Hi,
I’m trying to simply extract some snps from a set of Hail Matrix files and export them as plink bed/bim/fam files. It’s worked fine for all the target autosomal snps but when I try to extract a snp on the X chromosome I’m getting the following error:
Error summary: HailException: unphased_diploid_gt_index only supports ploidy == 2. Found |0.
I’ve found some help forum replies that seemed related and had some suggestions, including this post: Error summary: HailException: Only support ploidy == 2 and unphased. Found 1|1
I’ve attempted the “mt.annotate_entries(…)” solution recommended in that post, but I’m still getting the same error.
Any advice?
Thanks in advance!
Hi @pstraub,
export_plink
only supports unphased diploid calls. The suggestion in that other post is the right idea, but it leaves haploid calls, wheareas you need to recode them. I can’t advise on how to recode them, but you’ll want to do something like:
mt.annotate_entries(GT=hl.case()
.when(mt.GT.is_diploid(), mt.GT)
.when(mt.GT.is_haploid(), hl.call(mt.GT[0], 0))
.default(hl.null(hl.tcall))
)
Thank you! That code chunk did the trick.

※ ※ ※

### What you need to do
• a. In the Hail export thread, what kind of calls does export_plink support?
• b. Return the Hail export thread verbatim from "I’ve found some" to "the same error.".
• c. Resume the Hail export thread from the point where it stops.

※ ※ ※

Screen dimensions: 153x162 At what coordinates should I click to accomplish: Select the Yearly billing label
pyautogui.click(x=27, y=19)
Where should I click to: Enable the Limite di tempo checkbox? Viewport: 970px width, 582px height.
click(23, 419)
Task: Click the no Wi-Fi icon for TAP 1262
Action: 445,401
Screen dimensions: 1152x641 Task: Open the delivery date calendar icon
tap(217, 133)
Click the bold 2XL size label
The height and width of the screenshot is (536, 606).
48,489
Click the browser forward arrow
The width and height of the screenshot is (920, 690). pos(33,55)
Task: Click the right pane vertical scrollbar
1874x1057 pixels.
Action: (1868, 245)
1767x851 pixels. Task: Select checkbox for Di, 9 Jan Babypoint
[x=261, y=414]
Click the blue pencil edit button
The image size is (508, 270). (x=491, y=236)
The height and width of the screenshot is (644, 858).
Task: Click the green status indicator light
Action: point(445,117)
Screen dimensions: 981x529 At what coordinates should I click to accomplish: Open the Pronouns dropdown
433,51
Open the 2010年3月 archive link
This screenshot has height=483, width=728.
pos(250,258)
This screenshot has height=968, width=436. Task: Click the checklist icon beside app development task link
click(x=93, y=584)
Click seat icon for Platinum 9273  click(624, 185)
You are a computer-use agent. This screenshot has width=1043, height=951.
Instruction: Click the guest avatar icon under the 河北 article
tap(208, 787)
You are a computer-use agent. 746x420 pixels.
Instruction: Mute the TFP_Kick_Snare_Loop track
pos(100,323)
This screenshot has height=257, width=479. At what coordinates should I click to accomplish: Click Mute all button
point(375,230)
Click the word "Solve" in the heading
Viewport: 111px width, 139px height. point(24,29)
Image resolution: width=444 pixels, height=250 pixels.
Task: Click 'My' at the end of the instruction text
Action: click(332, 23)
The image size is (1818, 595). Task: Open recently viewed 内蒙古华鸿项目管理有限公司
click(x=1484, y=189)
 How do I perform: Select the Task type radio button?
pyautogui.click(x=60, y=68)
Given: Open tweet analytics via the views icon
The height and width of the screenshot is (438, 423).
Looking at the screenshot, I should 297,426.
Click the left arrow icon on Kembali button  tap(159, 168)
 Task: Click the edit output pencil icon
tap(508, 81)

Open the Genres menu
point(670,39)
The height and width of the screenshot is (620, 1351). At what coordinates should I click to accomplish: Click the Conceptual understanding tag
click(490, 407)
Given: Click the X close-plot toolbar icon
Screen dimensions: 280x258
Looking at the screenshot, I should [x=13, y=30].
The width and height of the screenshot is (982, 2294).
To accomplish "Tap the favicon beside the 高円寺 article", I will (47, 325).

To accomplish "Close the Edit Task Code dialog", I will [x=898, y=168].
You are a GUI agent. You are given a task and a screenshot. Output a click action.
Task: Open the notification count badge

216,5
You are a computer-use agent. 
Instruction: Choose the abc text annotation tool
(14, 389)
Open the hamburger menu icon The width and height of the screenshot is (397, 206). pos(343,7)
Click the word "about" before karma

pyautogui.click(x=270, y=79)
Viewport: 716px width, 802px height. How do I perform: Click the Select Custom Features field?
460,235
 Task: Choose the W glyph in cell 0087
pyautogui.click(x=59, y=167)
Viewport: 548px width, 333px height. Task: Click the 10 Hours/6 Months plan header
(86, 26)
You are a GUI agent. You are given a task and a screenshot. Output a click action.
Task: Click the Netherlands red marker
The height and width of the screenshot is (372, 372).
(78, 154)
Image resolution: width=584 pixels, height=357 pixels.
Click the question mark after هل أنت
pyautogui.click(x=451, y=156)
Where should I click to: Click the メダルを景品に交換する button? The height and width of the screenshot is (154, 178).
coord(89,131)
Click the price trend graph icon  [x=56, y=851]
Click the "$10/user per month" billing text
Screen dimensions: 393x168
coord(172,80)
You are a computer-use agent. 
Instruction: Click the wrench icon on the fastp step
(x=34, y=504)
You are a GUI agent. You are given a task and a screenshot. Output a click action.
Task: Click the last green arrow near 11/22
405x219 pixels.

※ ※ ※

### Answers for the tasks
• a. Only unphased diploid calls.

• b.
I’ve found some help forum replies that seemed related and had some suggestions, including this post: Error summary: HailException: Only support ploidy == 2 and unphased. Found 1|1
I’ve attempted the “mt.annotate_entries(…)” solution recommended in that post, but I’m still getting the same error.

• c.
One quick follow up:
The following code chunk will run without an error when haploid genotypes are present:
mt.annotate_entries(GT=hl.case()
.when(mt.GT.is_diploid(), mt.GT)
.when(mt.GT.is_haploid(), hl.call(mt.GT[0], 0))
.default(hl.null(hl.tcall))
)
However, it’s always giving the reference allele as the second allele in the case of a haploid genotype, which is going to all of the males for something like the X chromosome. And for males with the alternative alleles for the X chromosome, this results in an ref/alt genotype when it should be either alt/alt or alt/missing (depending on how males are coded)
Instead, using something like this works:
mt.annotate_entries(GT=hl.case()
.when(mt.GT.is_diploid(), mt.GT)
.when(mt.GT.is_haploid(), hl.call(mt.GT[0], mt.GT[0]))
.default(hl.null(hl.tcall))
)
That’s it!